Recorded information:
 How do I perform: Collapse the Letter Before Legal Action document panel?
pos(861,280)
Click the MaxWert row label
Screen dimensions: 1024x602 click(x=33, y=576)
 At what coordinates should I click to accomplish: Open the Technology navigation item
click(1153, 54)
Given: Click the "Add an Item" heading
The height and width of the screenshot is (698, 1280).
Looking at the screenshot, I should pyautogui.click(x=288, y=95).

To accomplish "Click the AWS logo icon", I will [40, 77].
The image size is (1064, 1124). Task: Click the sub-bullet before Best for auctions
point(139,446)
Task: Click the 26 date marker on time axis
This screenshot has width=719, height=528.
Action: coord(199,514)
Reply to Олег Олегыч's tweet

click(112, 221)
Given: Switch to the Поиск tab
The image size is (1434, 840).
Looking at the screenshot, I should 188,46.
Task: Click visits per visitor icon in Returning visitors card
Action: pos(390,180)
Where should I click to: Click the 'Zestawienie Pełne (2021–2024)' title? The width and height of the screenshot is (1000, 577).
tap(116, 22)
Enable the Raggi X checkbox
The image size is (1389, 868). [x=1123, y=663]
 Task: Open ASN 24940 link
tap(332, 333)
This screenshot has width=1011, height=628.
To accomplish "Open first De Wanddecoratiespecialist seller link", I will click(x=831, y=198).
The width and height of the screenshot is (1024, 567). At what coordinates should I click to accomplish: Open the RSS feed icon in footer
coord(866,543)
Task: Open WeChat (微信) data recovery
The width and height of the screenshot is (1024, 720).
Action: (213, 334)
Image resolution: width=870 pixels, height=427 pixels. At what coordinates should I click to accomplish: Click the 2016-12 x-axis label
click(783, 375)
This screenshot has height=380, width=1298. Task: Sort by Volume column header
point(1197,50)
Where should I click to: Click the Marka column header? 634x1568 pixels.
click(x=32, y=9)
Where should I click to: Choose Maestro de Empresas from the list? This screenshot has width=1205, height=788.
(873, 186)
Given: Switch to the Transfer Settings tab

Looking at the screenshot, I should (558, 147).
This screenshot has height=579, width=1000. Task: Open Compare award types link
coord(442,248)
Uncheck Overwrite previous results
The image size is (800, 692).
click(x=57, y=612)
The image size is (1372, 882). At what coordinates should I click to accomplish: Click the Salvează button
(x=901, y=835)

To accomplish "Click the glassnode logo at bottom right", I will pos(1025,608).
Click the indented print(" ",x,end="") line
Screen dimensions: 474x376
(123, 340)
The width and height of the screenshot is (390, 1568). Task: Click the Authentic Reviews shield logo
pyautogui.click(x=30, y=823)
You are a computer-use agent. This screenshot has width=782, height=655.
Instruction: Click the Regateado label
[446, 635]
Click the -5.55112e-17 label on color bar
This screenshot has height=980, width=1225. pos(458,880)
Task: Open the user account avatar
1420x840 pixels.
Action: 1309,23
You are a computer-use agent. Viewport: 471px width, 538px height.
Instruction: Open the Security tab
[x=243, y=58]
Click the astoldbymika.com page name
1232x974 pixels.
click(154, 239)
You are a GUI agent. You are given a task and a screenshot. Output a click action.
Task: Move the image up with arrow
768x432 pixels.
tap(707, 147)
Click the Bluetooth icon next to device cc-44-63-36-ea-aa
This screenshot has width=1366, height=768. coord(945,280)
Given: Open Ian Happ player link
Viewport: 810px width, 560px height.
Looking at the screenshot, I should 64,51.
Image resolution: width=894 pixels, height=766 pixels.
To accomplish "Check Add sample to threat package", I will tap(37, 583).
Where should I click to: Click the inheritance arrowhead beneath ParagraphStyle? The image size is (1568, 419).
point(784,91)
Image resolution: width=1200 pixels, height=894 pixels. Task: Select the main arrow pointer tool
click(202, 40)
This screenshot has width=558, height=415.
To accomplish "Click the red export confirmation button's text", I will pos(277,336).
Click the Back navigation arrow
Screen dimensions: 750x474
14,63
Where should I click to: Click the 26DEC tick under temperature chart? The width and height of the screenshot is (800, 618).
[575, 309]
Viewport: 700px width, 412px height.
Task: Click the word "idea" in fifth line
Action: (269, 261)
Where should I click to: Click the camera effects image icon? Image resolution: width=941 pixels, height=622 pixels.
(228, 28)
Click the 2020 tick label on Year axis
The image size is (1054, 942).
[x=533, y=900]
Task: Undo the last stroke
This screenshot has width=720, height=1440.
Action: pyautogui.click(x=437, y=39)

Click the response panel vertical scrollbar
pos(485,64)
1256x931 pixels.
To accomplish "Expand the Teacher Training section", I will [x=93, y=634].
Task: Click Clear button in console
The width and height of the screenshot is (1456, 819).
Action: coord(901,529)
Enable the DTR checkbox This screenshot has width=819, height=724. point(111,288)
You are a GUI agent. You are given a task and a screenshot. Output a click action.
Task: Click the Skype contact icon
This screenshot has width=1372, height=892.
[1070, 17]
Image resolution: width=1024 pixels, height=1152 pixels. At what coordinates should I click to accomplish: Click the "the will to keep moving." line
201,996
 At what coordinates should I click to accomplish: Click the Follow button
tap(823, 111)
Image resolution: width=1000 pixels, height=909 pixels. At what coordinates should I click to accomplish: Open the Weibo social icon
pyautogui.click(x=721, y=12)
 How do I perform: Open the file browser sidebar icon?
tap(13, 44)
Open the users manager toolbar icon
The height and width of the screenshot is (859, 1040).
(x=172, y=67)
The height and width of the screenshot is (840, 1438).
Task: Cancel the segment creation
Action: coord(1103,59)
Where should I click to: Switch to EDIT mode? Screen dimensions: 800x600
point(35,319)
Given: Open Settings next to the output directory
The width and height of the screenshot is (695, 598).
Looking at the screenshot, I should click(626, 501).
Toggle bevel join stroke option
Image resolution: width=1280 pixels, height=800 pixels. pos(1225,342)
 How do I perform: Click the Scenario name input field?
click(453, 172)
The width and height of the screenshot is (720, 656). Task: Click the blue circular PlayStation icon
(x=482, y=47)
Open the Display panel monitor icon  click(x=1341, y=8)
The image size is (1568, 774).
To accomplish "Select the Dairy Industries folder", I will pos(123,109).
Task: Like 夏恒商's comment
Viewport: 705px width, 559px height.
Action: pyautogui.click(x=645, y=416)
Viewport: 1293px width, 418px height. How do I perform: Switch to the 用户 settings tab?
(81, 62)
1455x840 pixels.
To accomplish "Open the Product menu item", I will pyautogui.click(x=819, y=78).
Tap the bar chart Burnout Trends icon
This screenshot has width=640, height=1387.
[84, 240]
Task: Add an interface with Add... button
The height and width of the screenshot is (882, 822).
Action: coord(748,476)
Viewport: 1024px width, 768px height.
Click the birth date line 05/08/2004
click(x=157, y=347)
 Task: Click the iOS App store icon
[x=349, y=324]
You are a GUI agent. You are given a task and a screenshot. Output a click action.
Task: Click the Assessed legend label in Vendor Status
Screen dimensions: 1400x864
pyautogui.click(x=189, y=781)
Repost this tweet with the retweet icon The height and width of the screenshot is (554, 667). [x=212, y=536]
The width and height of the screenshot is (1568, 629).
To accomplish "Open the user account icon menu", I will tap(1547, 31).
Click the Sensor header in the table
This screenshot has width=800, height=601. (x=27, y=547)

Action item: Restate the data word for word. Begin at its first line, end at the line that contains "Given: Click the", and include both.

Response to the exercise:
 How do I perform: Collapse the Letter Before Legal Action document panel?
pos(861,280)
Click the MaxWert row label
Screen dimensions: 1024x602 click(x=33, y=576)
 At what coordinates should I click to accomplish: Open the Technology navigation item
click(1153, 54)
Given: Click the "Add an Item" heading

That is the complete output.